To Eliza Leighton, who met Abrams when they were both in college, that directness is what she saw in her friend decades ago.

"She has such a strong sense of self and confidence to be who she is despite the fact that she was raised in an America where black women have not been given all the benefits and have had a lot of barriers," said Leighton. "She was so clearly herself and so true to herself and not willing to waiver."

The bluntness has led Republicans, including President Donald Trump's campaign, to mock Abrams. "Stacey, you're embarrassing yourself," Savannah Viar, a spokeswoman for Trump's campaign wrote in an email that hit Abrams for "her desperate audition to be Joe Biden's Vice President."

Abrams first ran for office in 2007, when she won her Georgia House seat. Over the next 10 years, she built a reputation as a hard worker and fully read in lawmaker, a standing that helped her launch a gubernatorial campaign in 2017-- a bid that would've made her the nation's first black woman state leader.

But Abrams lost that election against then-Secretary of State Brian Kemp, who was overseeing the election that he competed in. Voting rights was a flash point in the race, with the Republican secretary of state enforcing some of the most restrictive voting laws in the nation, and some Democrats contend that Abrams would be the governor of Georgia without the restrictive voting laws.

The loss, though, turned Abrams into a well-known and sought-after Democrat, with nearly every presidential candidate in 2020 looking to tie themselves to her in some way. After the election, Abrams founded Fair Fight, an organization that advocates for voter protection across the country.

To Jessica Byrd, who served as Abrams' chief of staff in her 2018 gubernatorial bid, her former boss' ubiquity as Biden openly discusses who to make his running mate is just Abrams building on her work.

But, she added, that any suggestion that her open ambition is misplaced is "both very familiar and really frustrating."

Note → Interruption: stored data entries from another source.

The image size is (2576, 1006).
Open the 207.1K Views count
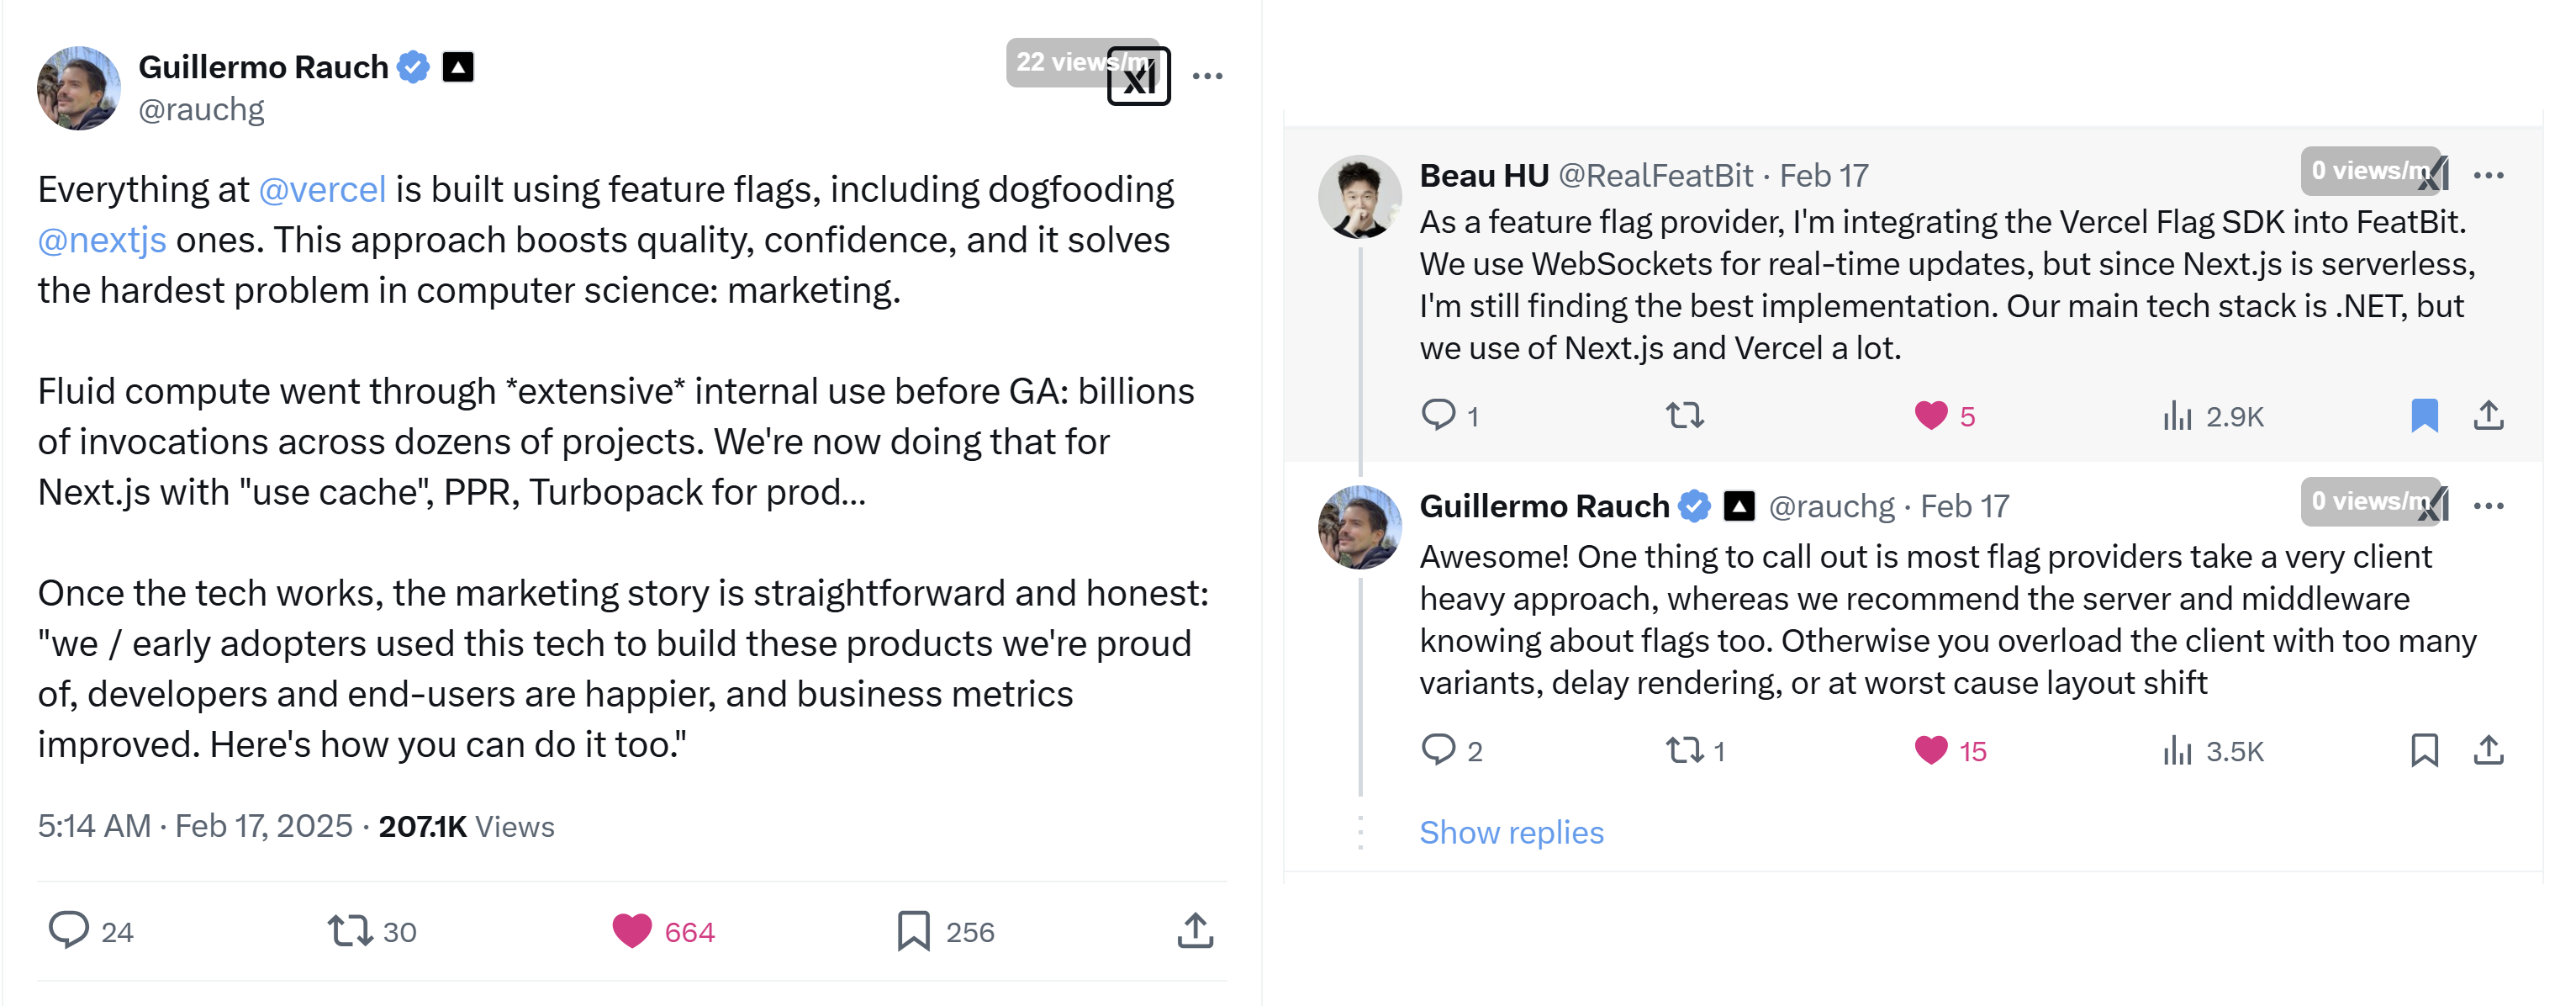tap(466, 826)
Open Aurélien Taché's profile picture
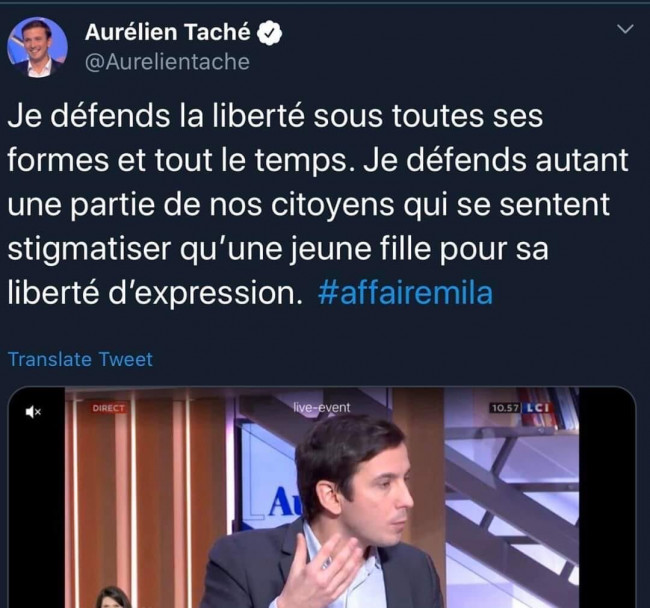 pos(37,48)
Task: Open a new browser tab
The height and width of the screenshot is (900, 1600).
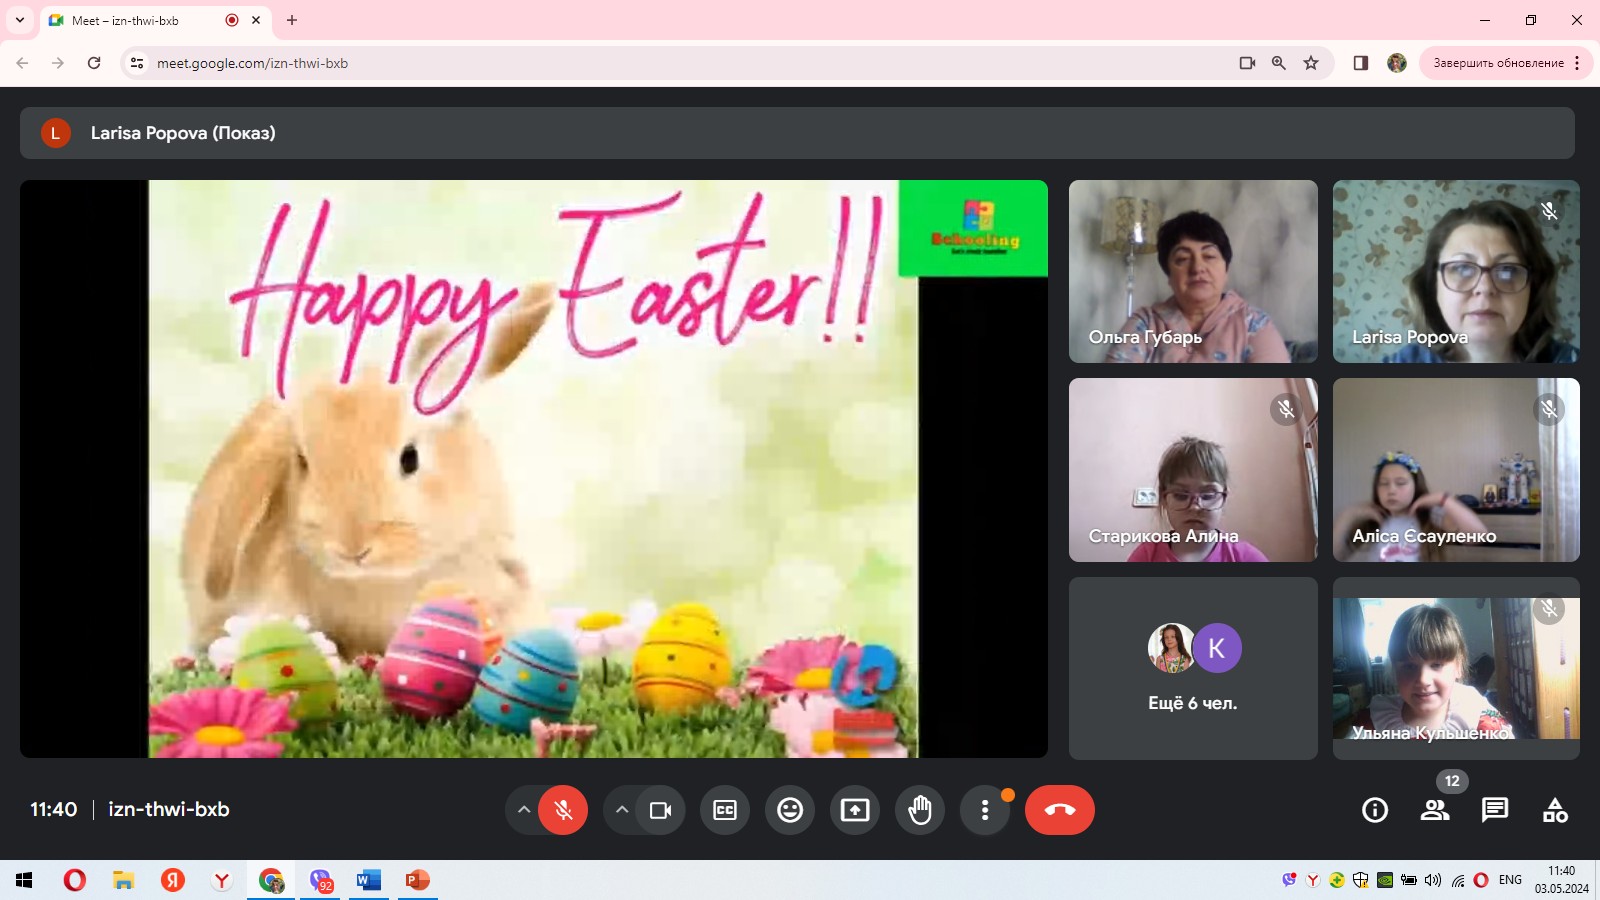Action: tap(292, 20)
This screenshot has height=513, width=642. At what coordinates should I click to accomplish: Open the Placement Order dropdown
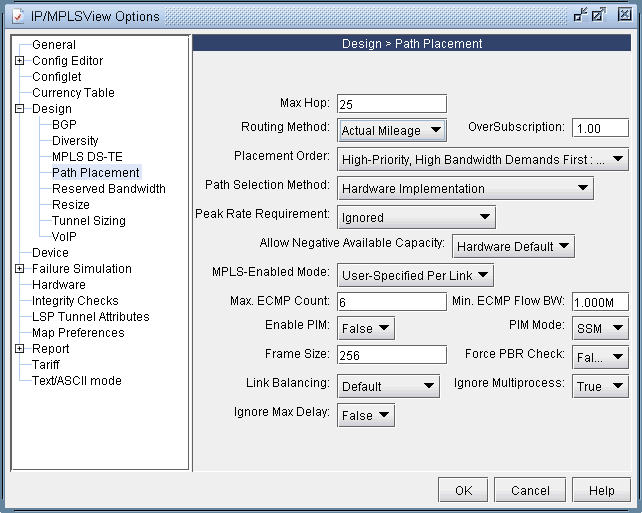click(482, 158)
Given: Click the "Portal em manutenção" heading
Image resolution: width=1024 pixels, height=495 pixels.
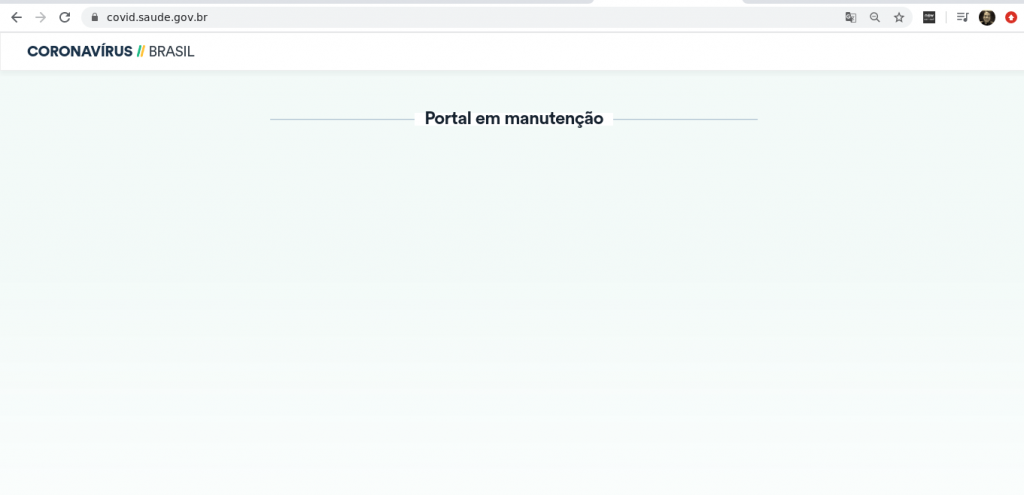Looking at the screenshot, I should 513,118.
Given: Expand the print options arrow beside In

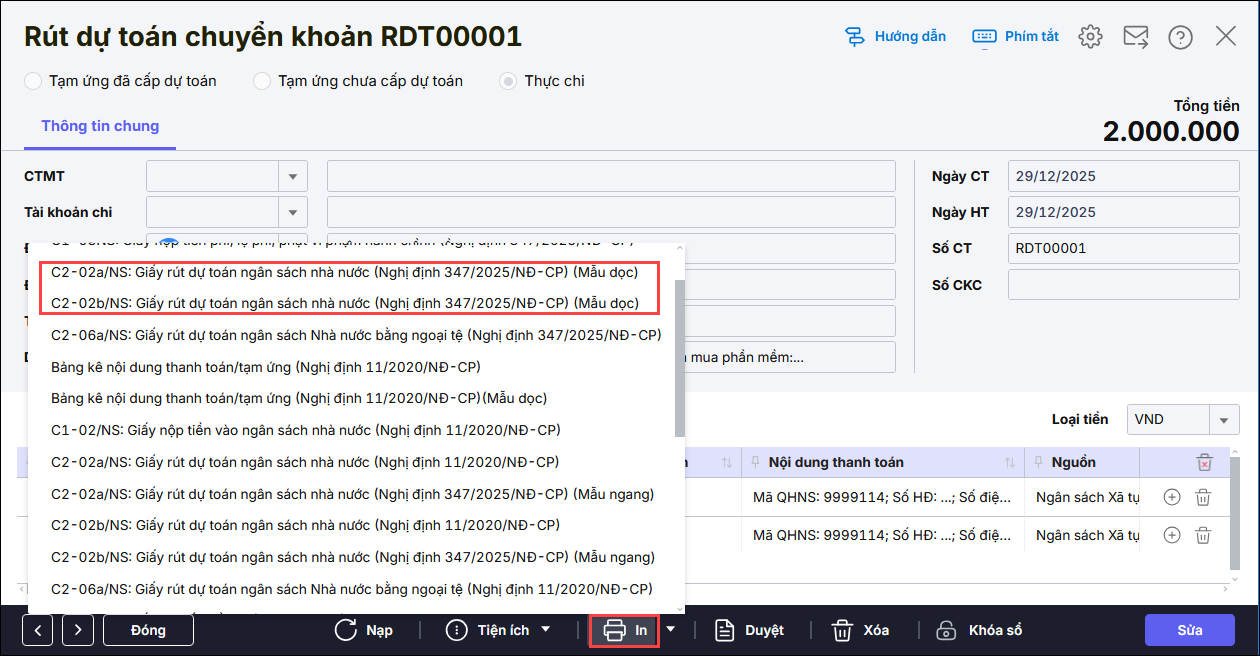Looking at the screenshot, I should [x=671, y=630].
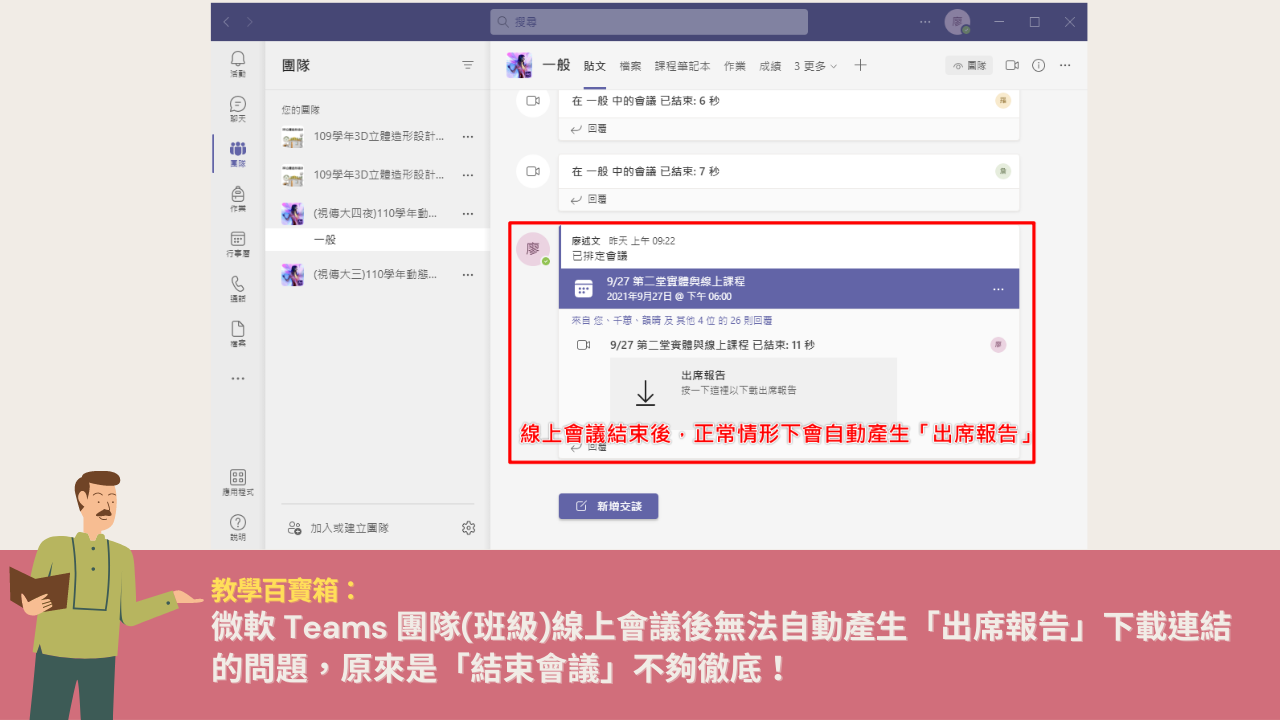Expand the 3 更多 tabs dropdown
This screenshot has width=1280, height=720.
815,66
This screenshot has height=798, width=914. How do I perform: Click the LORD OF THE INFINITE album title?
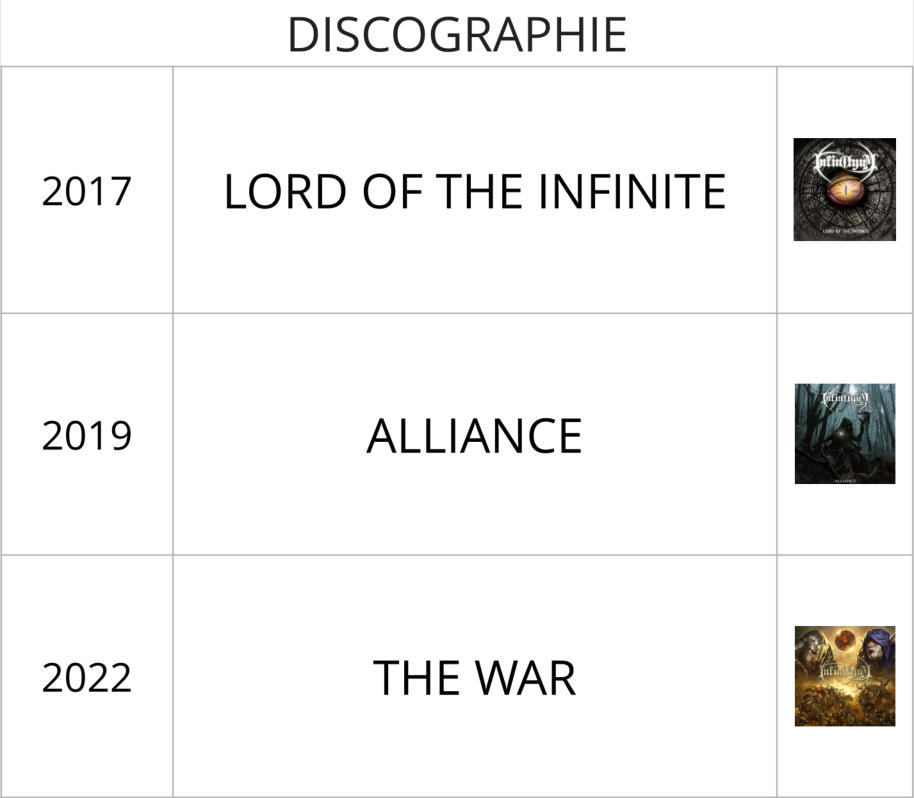(474, 191)
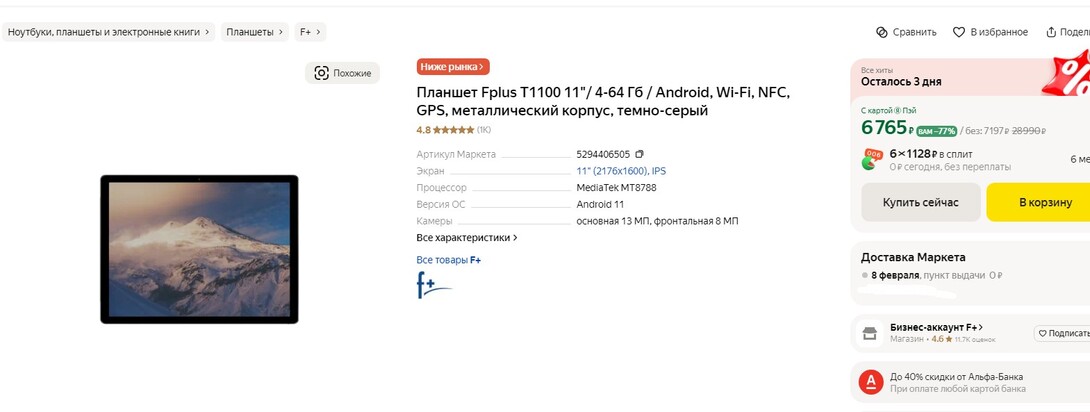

"I also know the way that black women leaders can be used by white politicians and white men," Byrd said. "And I think that Stacey has found herself in a position where it was very important to name drop her in the 2020 primary, and nearly every single candidate did. And then when she's pointedly asked the question about her ambition, she started to be criticized for that."

Shirley Franklin, the former mayor of Atlanta who Abrams worked for during her time as deputy city attorney, said this directness shows how women -- especially black women -- feel they have to be direct or risk being passed over.

"She believes that women are often passed over and that they have to speak up for themselves, so why shouldn't they," said Franklin. "And you can't argue with that. Women have been passed over!"

Abrams, along with many of her political allies, have argued it is crucial that the Democratic ticket include a woman of color. More than 200 black women signed a letter on Friday urging Biden to do just that, writing Biden should "recognize and seize this moment in our country's history, and its bold future" by naming a black woman as his running mate.

Abrams, too, has made this case, telling CNN this month that it is an "important signal to have someone of color on the ticket" because for "communities of color, particularly for the black community, there has got to be a recognition that their needs are met."

Many of Abrams' friends and colleagues echo this argument -- and are candid when asked what it would mean to have a black woman on the ticket.

"It would excite people beyond anything that could be done. It would carry Georgia," DeBose Porter, a longtime Abrams friend and the head of the Democratic Party during her gubernatorial run. "If you want to create the magic of the Obama-Biden team, you would do that best with a Biden-Abrams ticket."

For Byrd, a Biden-Abrams ticket would not just help Democrats, it may be one of the only paths to victory over Trump.

"I do not believe that we can win the Democratic primary with two white candidates at the top of the ticket," said Byrd. "I think it's a strategic imperative that we have a black woman standing next to Joe Biden."